▶ [Short problem]: Could you copy out the listing below word for word, starting at the line containing "The image size is (800, 452)." and ending at the listing's final line, with the pictures left out of your answer?

▶ [Records for this exercise]:
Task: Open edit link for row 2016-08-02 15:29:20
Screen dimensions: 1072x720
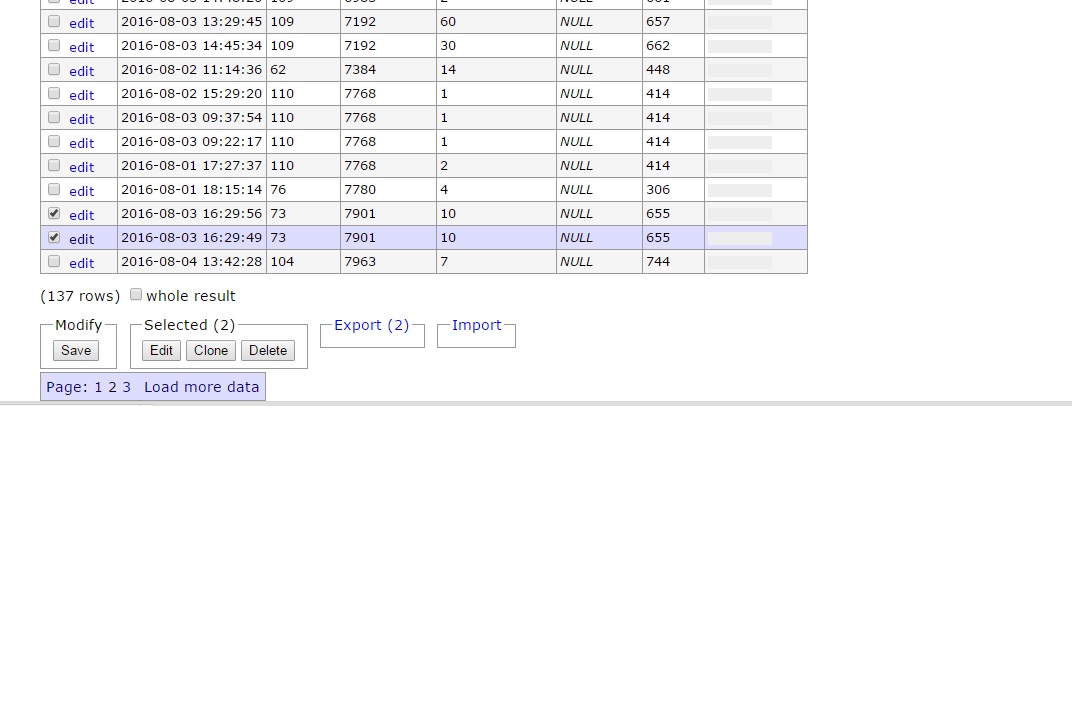Action: click(x=81, y=95)
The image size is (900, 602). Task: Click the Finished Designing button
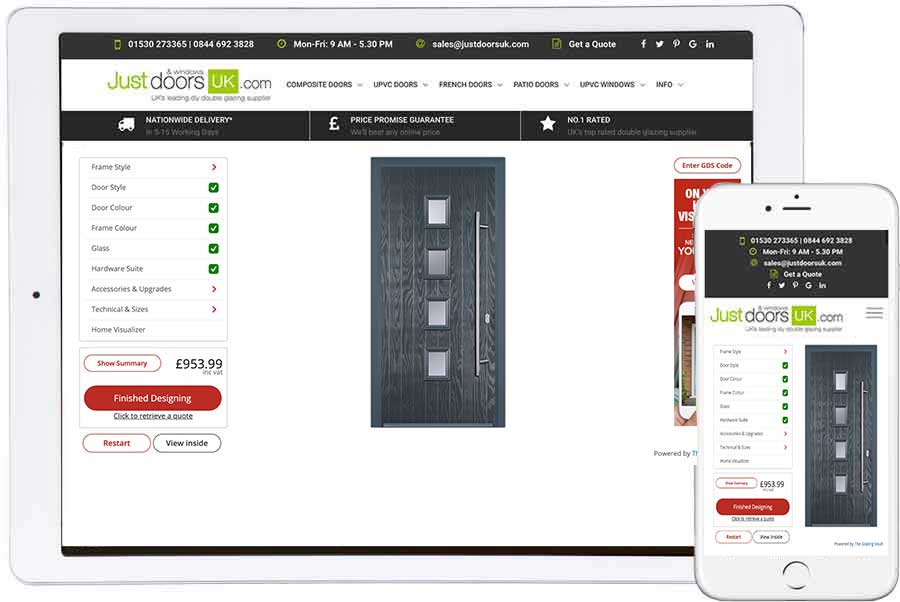coord(152,398)
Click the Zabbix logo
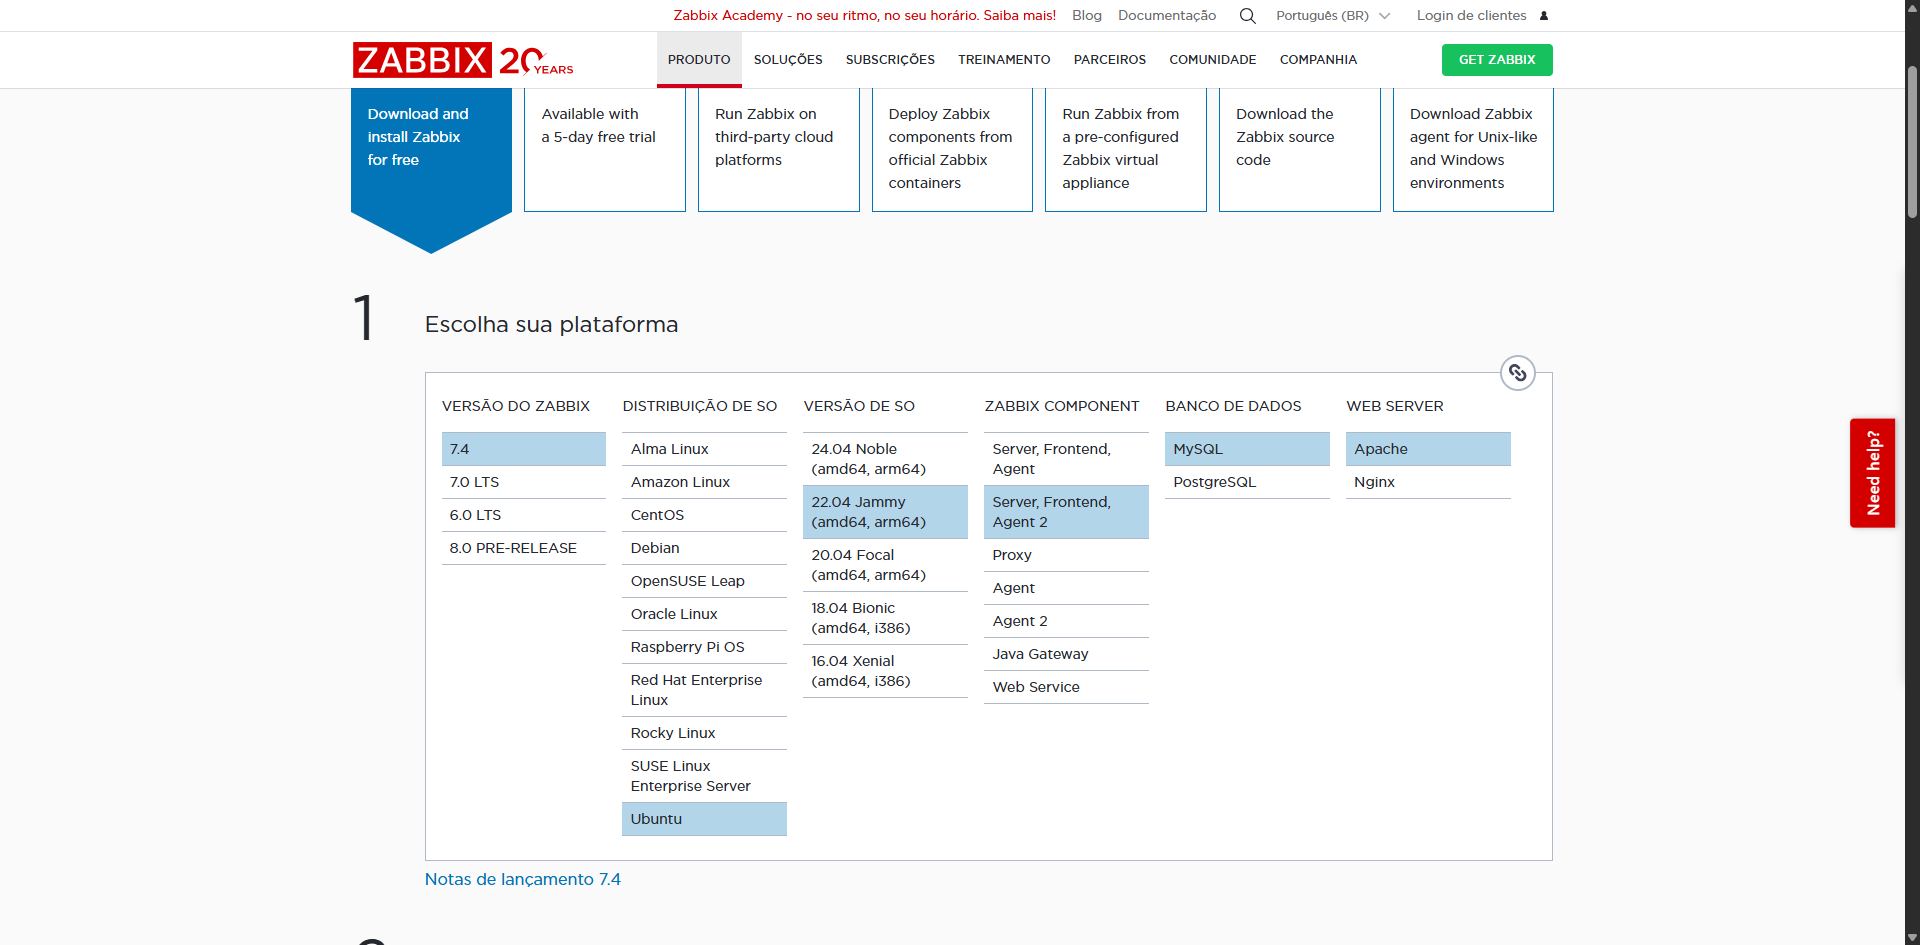 [x=422, y=60]
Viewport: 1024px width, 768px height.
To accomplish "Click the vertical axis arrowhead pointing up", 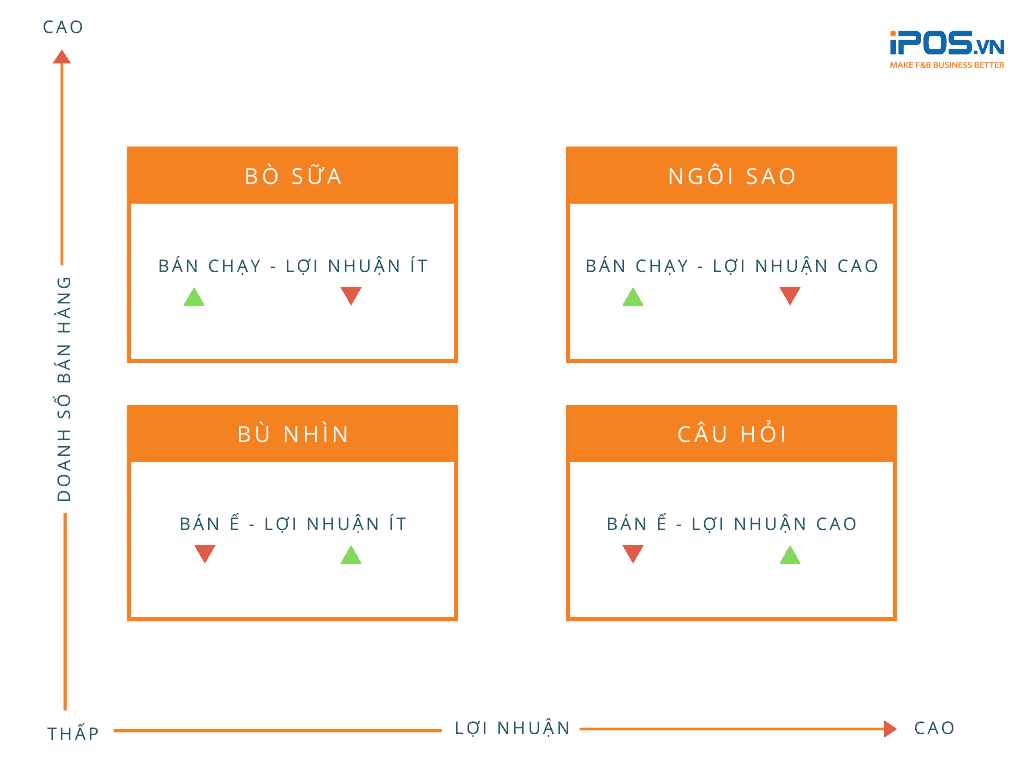I will (x=62, y=56).
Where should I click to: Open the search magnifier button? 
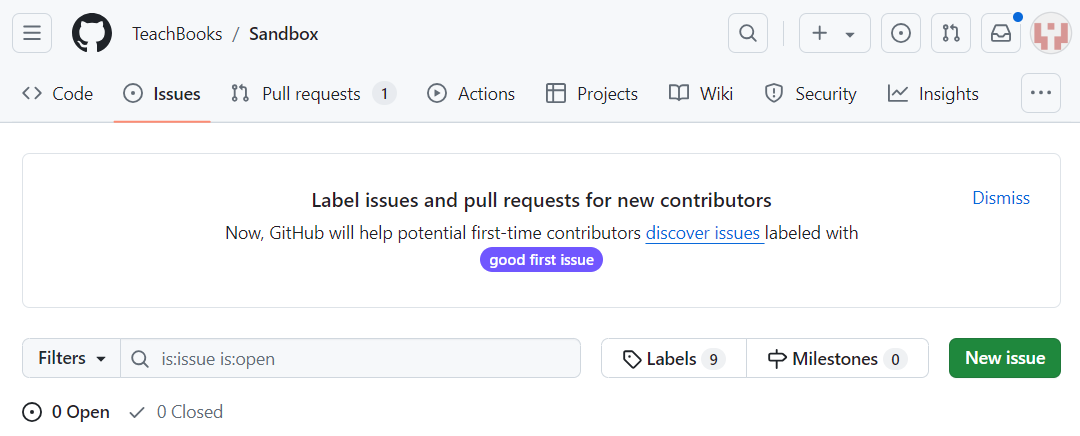tap(748, 33)
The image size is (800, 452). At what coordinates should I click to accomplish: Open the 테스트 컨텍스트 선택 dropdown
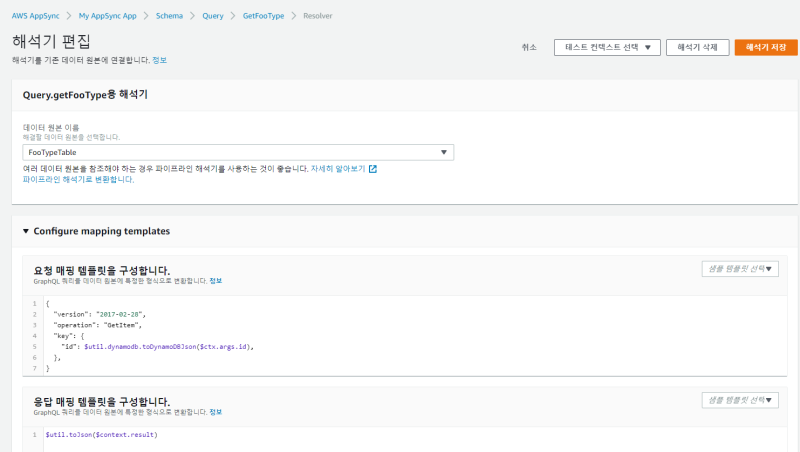607,47
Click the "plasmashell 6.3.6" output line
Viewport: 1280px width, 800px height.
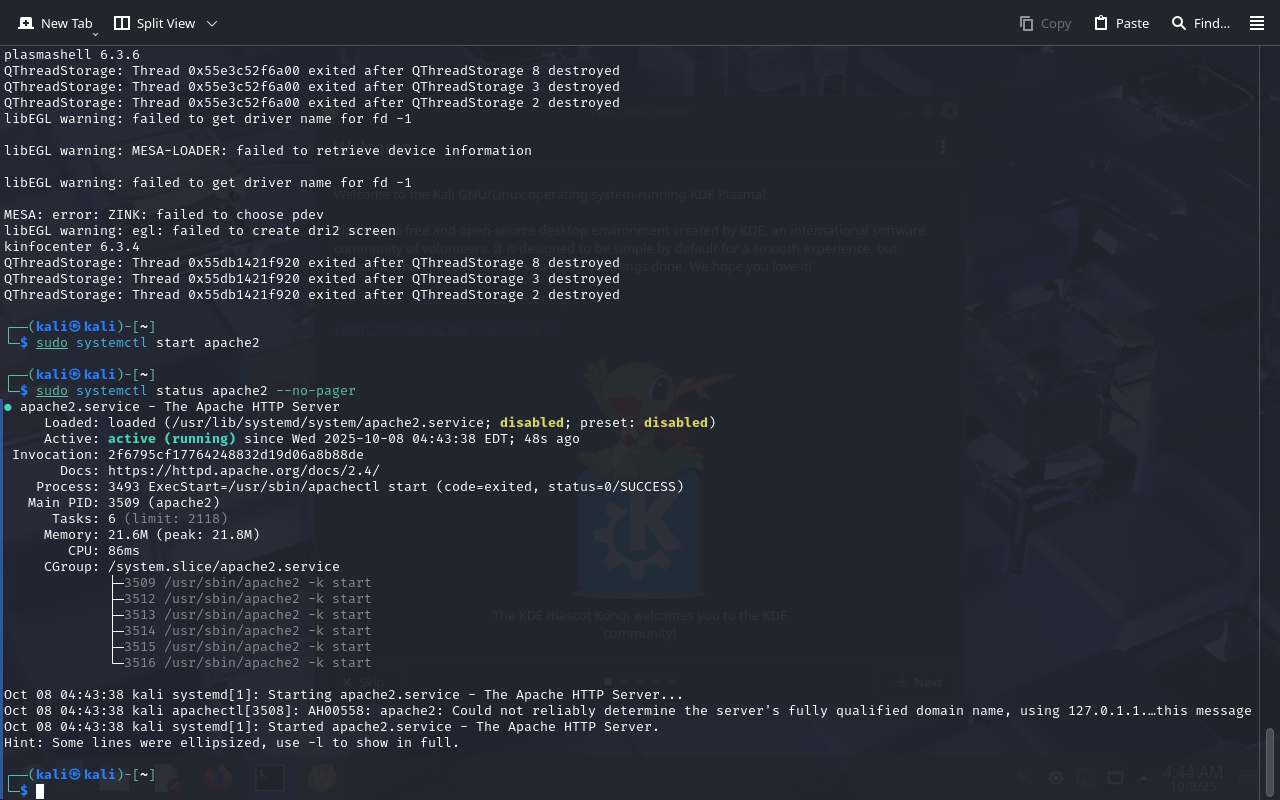click(x=72, y=55)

▶ [Exercise answer]:
The image size is (800, 452). At what coordinates should I click to accomplish: Open the 테스트 컨텍스트 선택 dropdown
607,47
Click the "plasmashell 6.3.6" output line
Viewport: 1280px width, 800px height.
click(x=72, y=55)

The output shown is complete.